In the interview about the scorpine toxin, rewrite the passage from "ST. LEGER: Yes, this" to "into the mosquito?", substituting "transport vehicle" for "delivery system".

[Opening SELECTED EXCERPT section]

ST. LEGER: Ah, well, that’s scorpine as it’s called - it’s a toxin which has been studied for a few years now by different groups. And, it’s quite interesting - it’s an antimicrobial toxin, and it was shown to be effective against plasmodium a couple of years back. Now the scorpine toxin is from the Imperial Scorpion, a great big scorpion, a huge scorpion in fact, which has got a rather placid personality, plays well with children.
GELLERMAN: And I guess saves their lives.
ST. LEGER: Yes, this scorpine toxin could actually save lives, just by putting it in the right place. And the fungus is our tool and utensil for doing that. It’s the delivery system.
GELLERMAN: So how do you get the fungus into the mosquito?
ST. LEGER: The fungus can be applied like any chemical could be: You could spray it or you could put it on a cloth in the house, you could put it on bed nets, you could even paint it on walls. And if the mosquito contacts the fungus, the fungal spores, they germinate and they know to penetrate into the skin, they’re programmed to do that.
GELLERMAN: How effective, Professor, are these genetically modified fungi?

[Closing SELECTED EXCERPT section]
[Opening INFORMATION SUPPLIED section]

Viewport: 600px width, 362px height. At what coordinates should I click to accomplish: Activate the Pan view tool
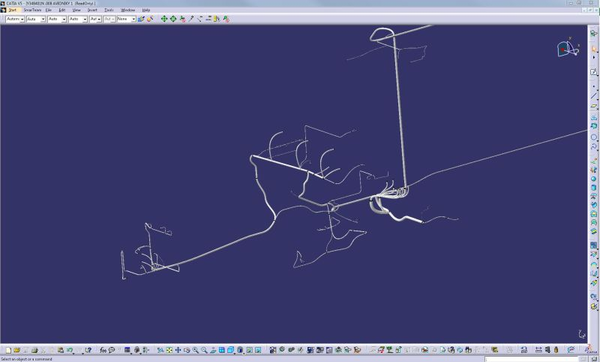tap(178, 350)
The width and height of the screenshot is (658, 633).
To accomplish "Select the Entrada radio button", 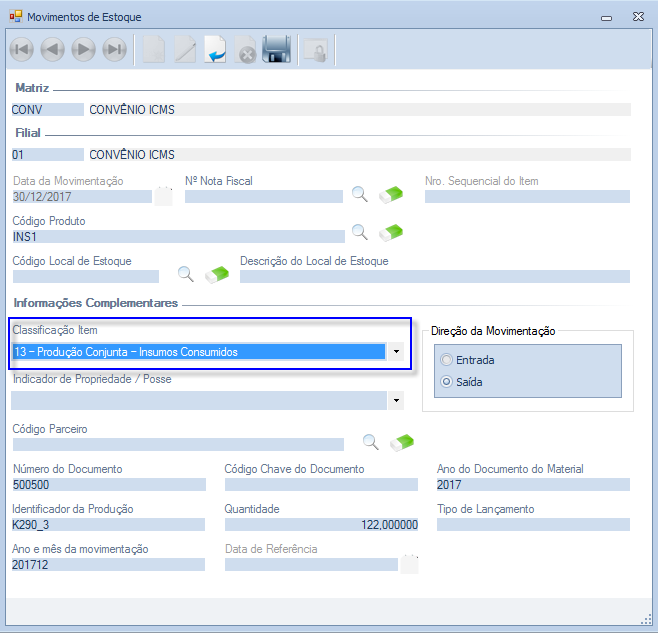I will coord(446,360).
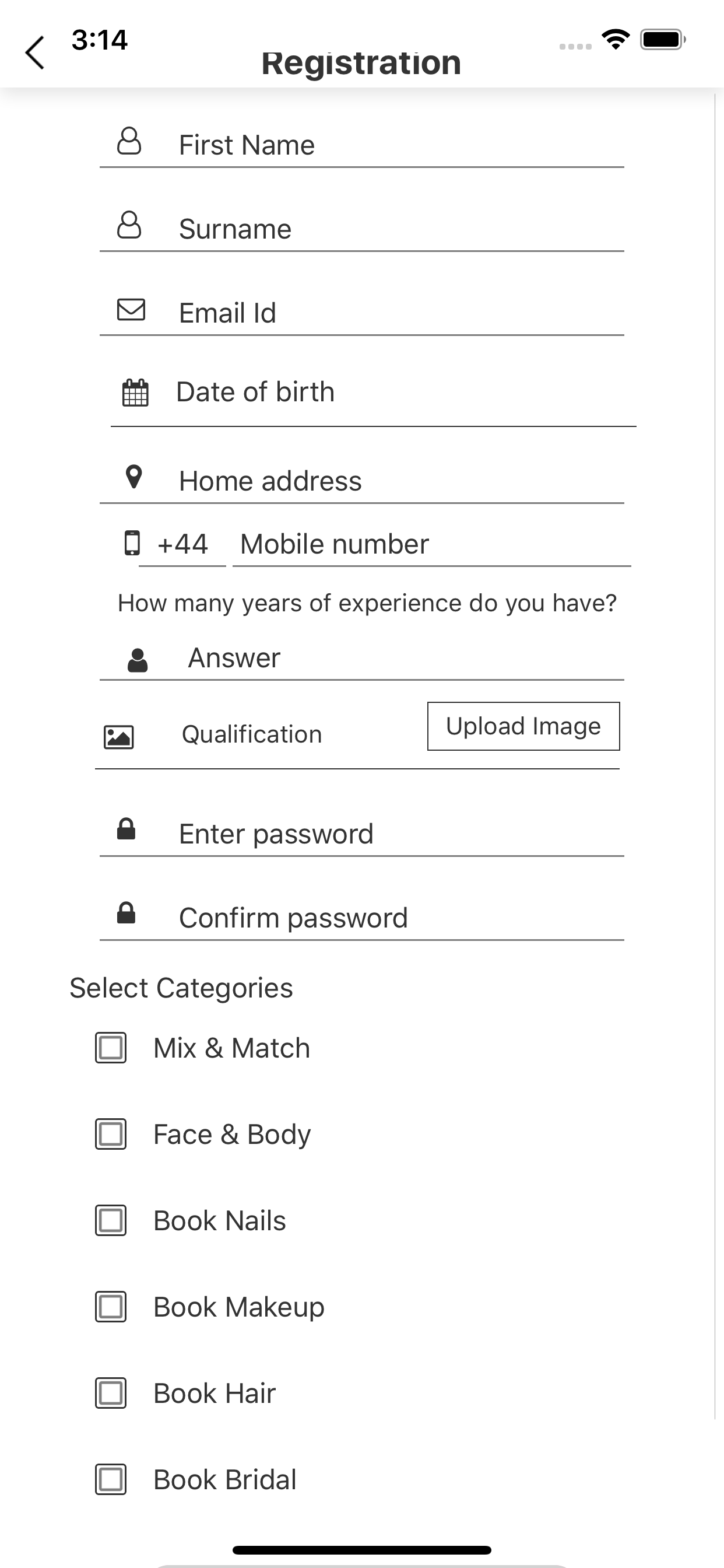This screenshot has height=1568, width=724.
Task: Click the picture icon beside Qualification
Action: click(x=119, y=737)
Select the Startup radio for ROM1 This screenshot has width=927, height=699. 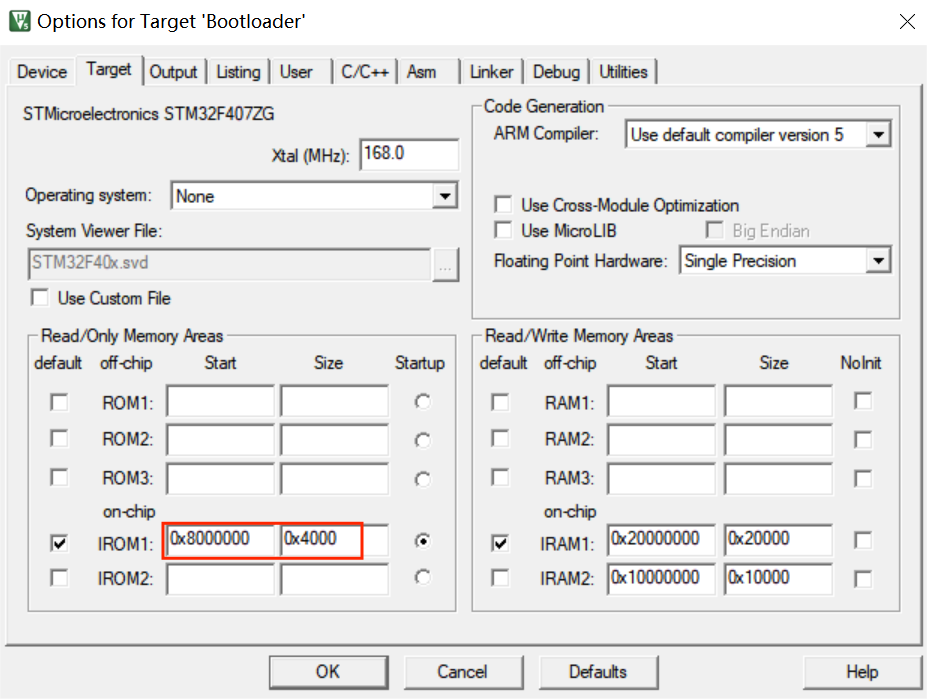420,400
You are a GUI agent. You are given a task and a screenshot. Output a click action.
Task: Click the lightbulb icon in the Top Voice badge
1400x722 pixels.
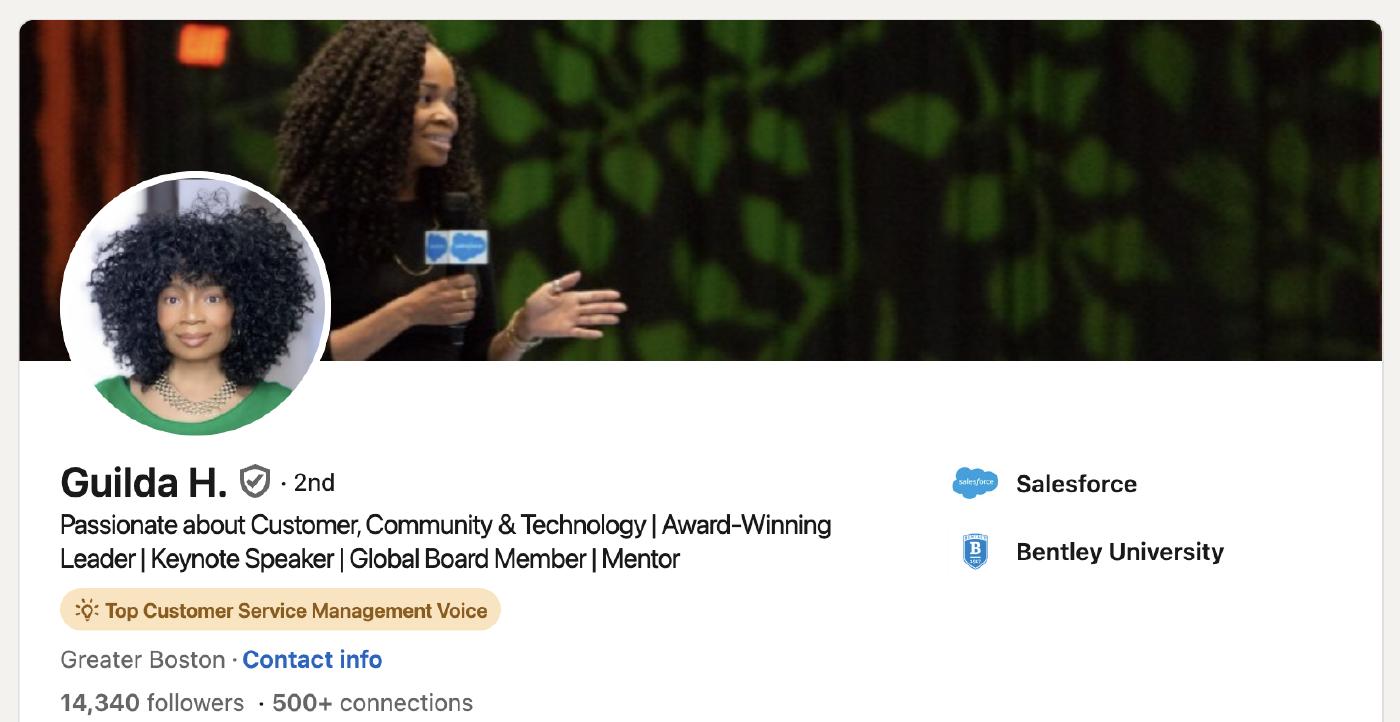pos(87,610)
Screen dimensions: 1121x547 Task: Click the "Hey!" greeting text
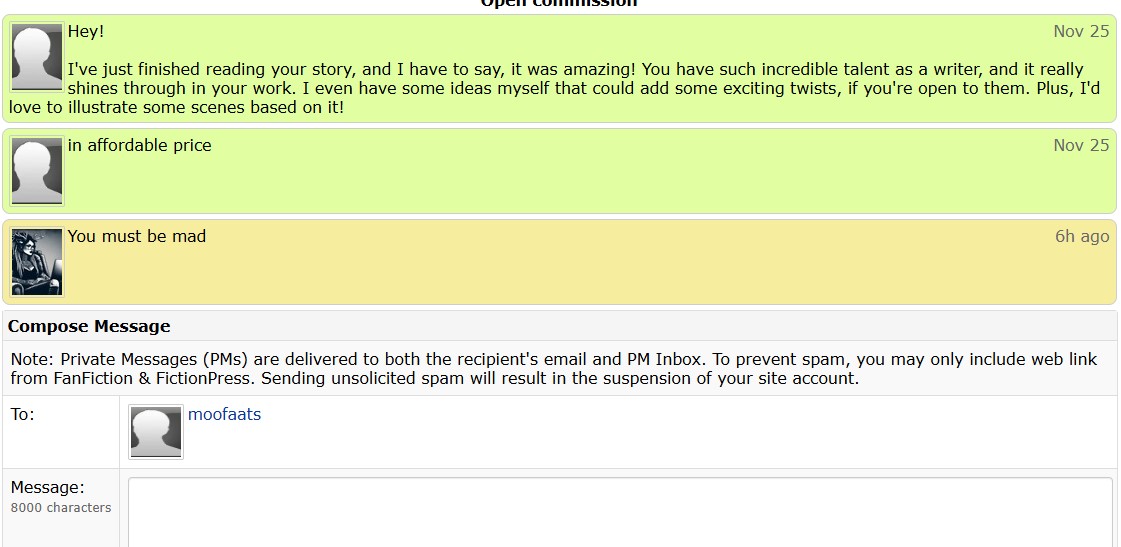click(x=86, y=31)
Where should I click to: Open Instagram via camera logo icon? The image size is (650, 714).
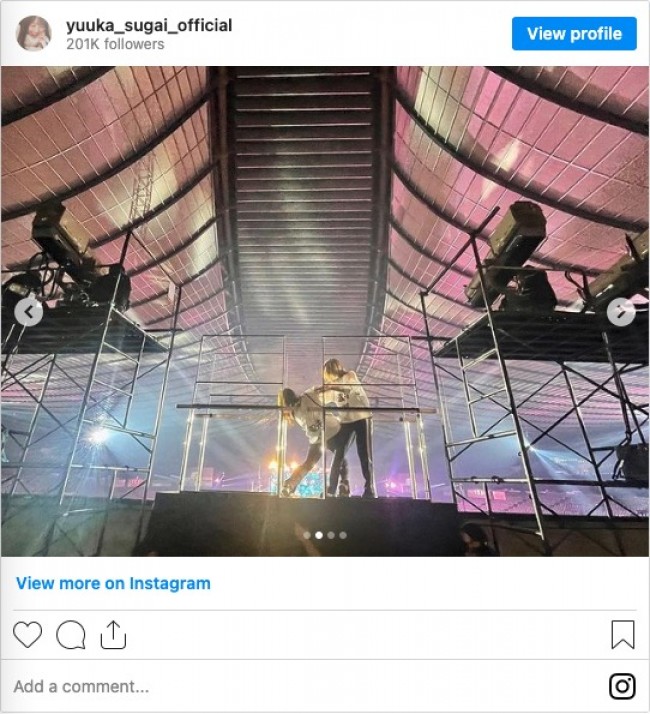coord(622,686)
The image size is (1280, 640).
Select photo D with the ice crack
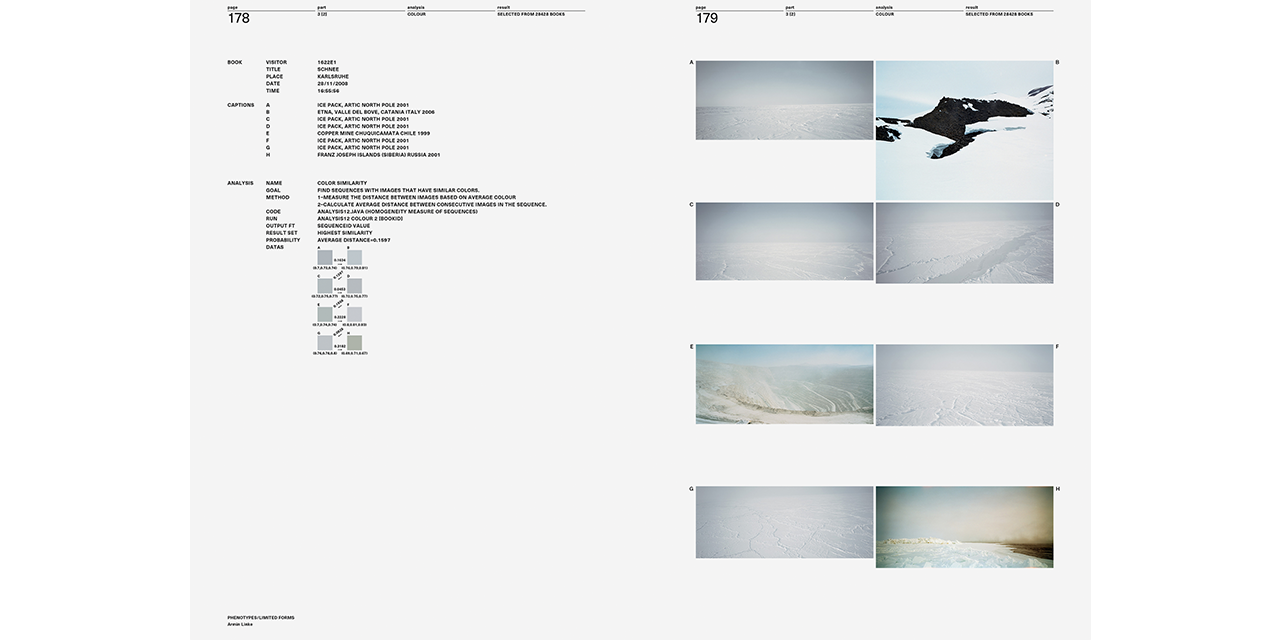[x=964, y=242]
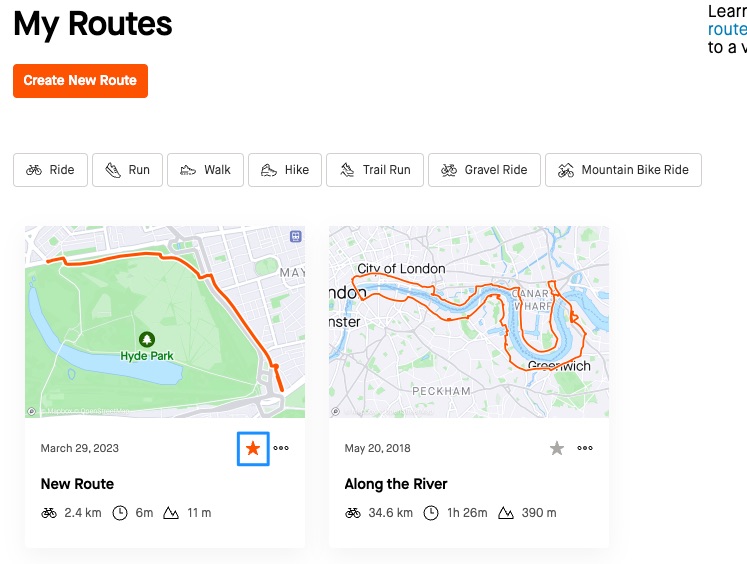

[Closing INFORMATION SUPPLIED section]

RESULT OF THE TASK:
ST. LEGER: Yes, this scorpine toxin could actually save lives, just by putting it in the right place. And the fungus is our tool and utensil for doing that. It’s the transport vehicle.
GELLERMAN: So how do you get the fungus into the mosquito?